┏━━

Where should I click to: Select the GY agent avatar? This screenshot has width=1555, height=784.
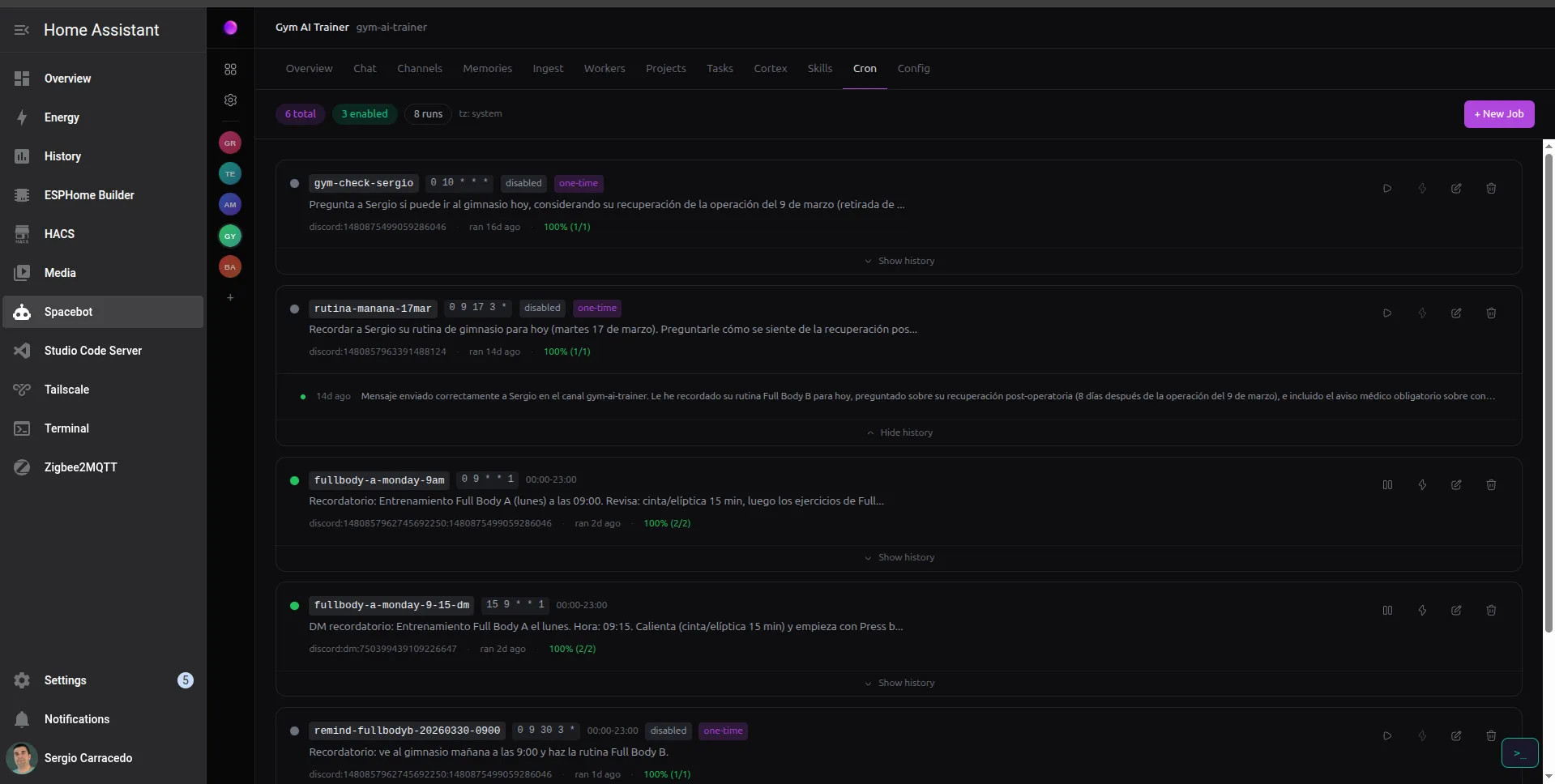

┗━━
┏━━

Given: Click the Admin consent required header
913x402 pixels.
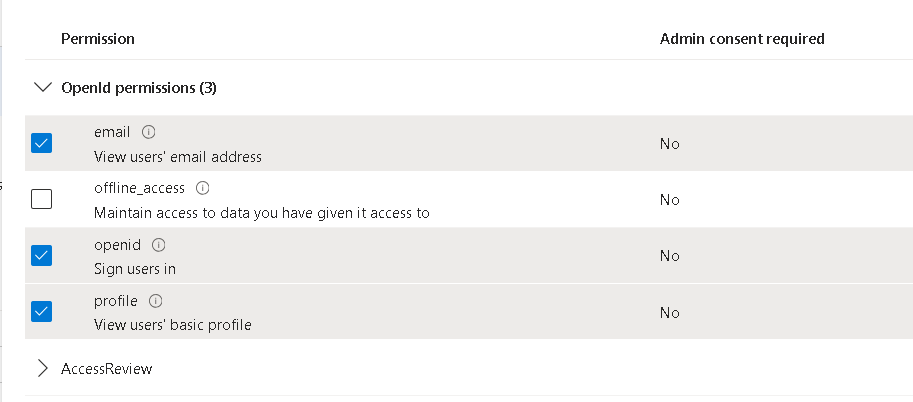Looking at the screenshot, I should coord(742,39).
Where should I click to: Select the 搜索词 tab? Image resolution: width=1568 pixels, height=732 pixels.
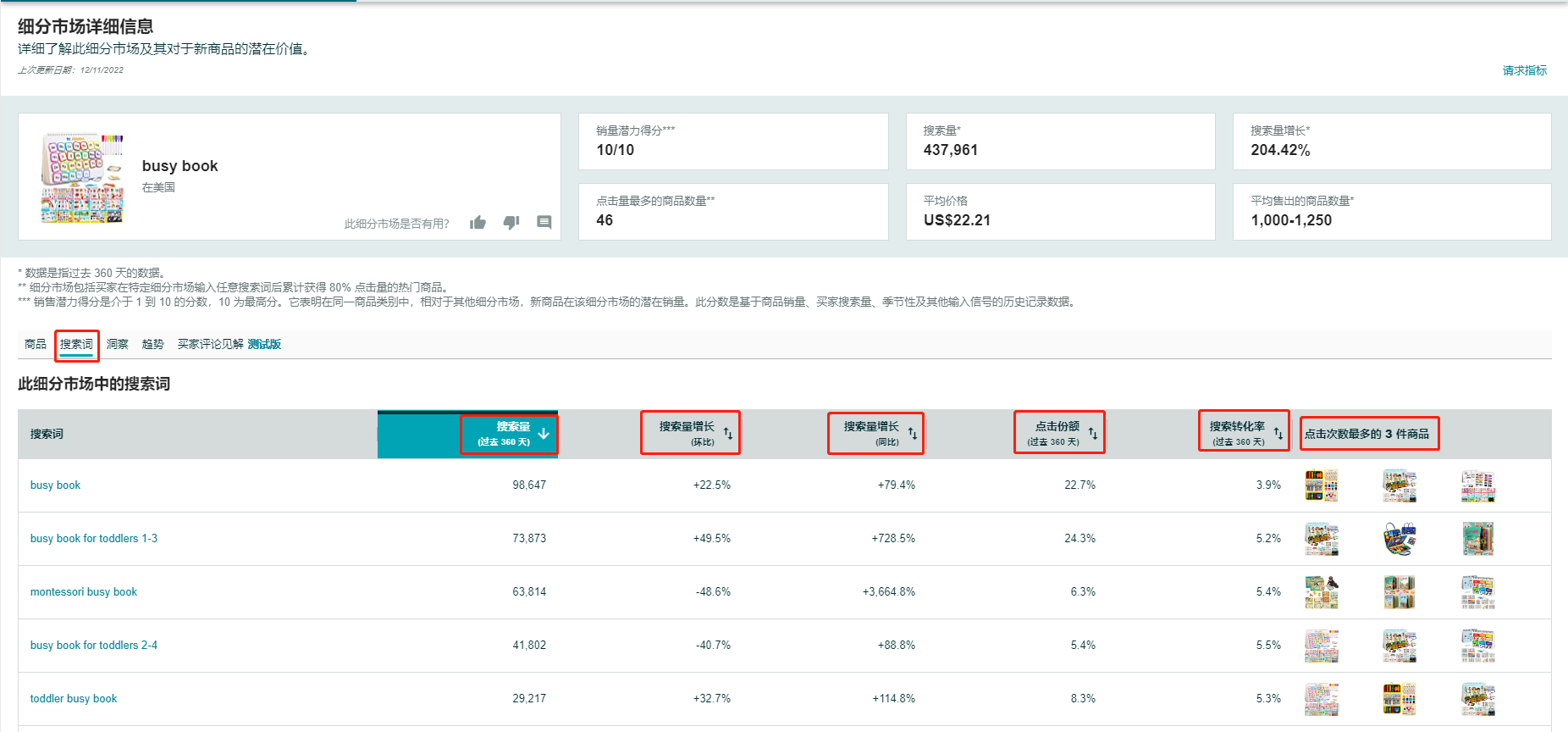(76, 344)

┗━━
┏━━

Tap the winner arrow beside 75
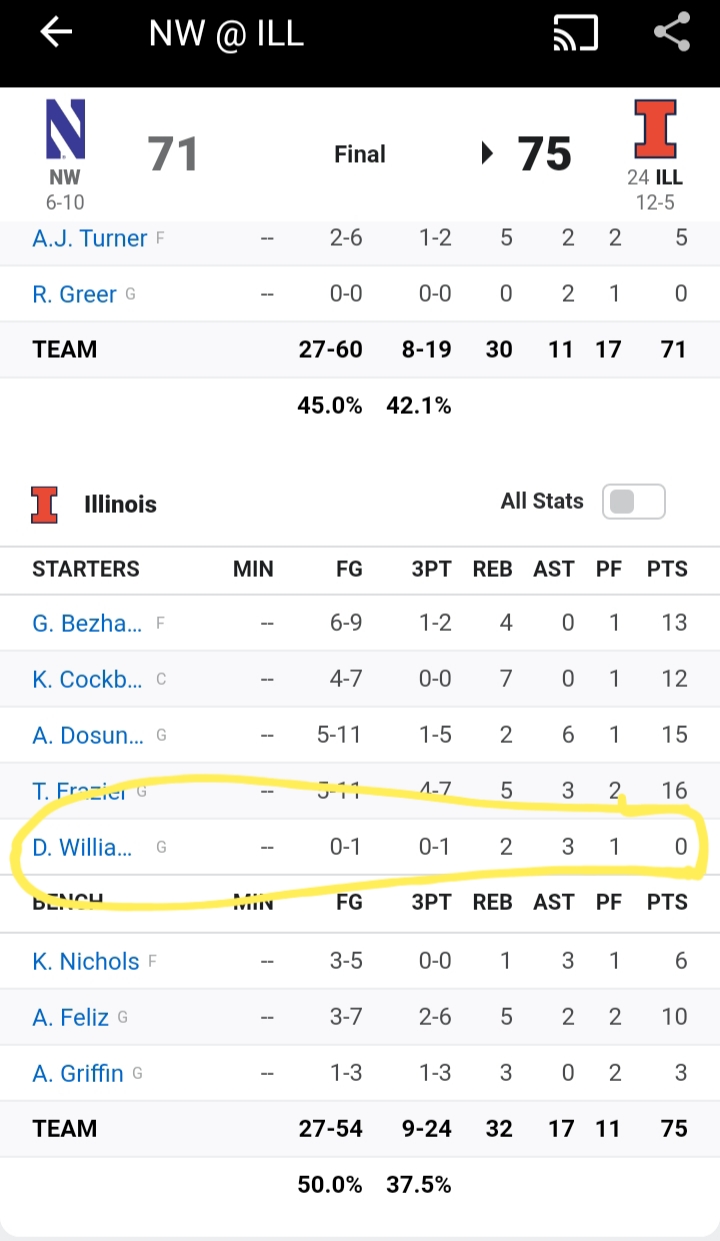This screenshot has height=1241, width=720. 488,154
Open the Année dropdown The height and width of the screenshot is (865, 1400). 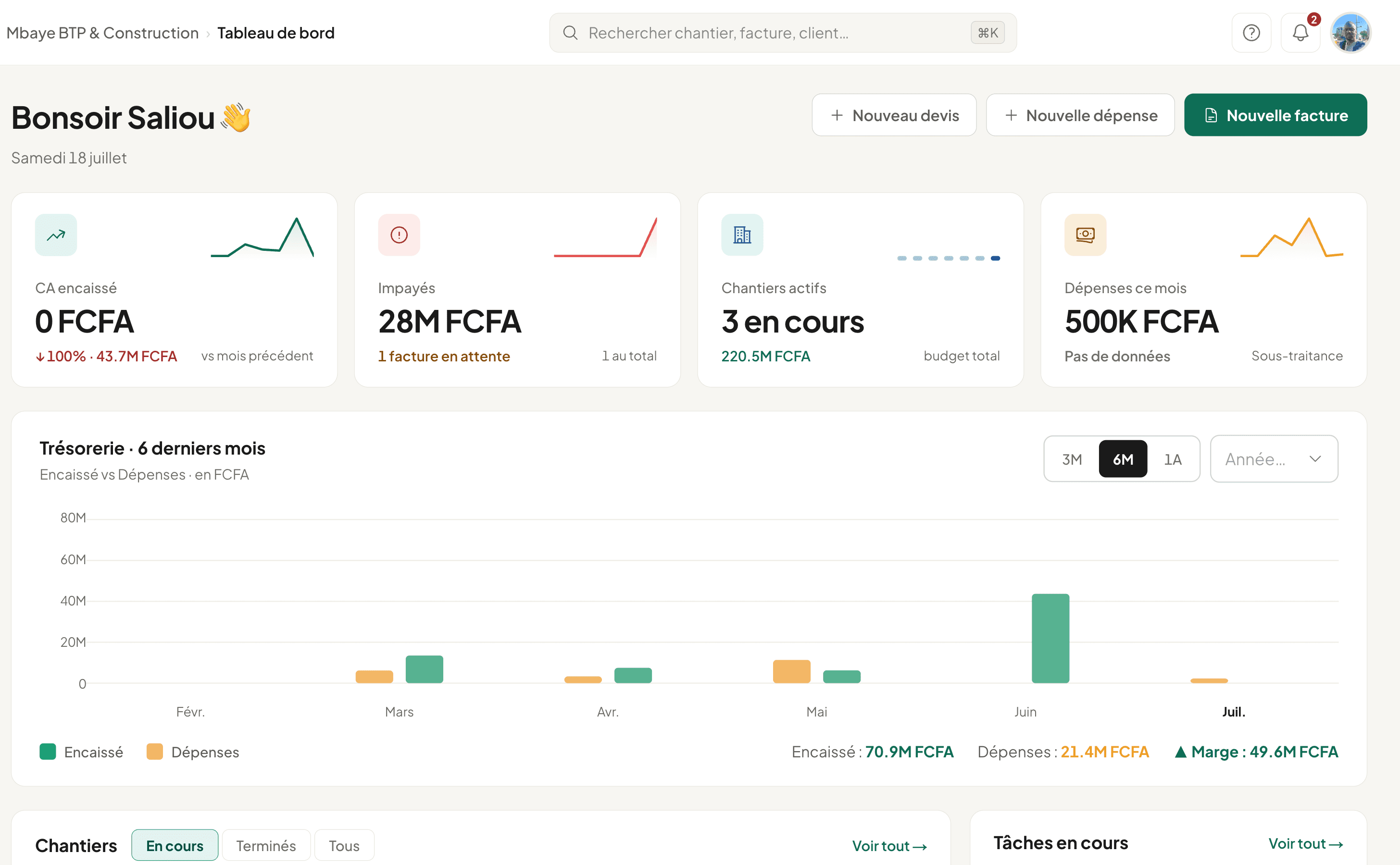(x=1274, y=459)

┗━━

## Problem
Identify each line in the items above that contains the string "Select", matching case exactly, and copy every such line in full.

## Task response
Where should I click to: Select the GY agent avatar? This screenshot has width=1555, height=784.
Where should I click to: Select the 搜索词 tab? Image resolution: width=1568 pixels, height=732 pixels.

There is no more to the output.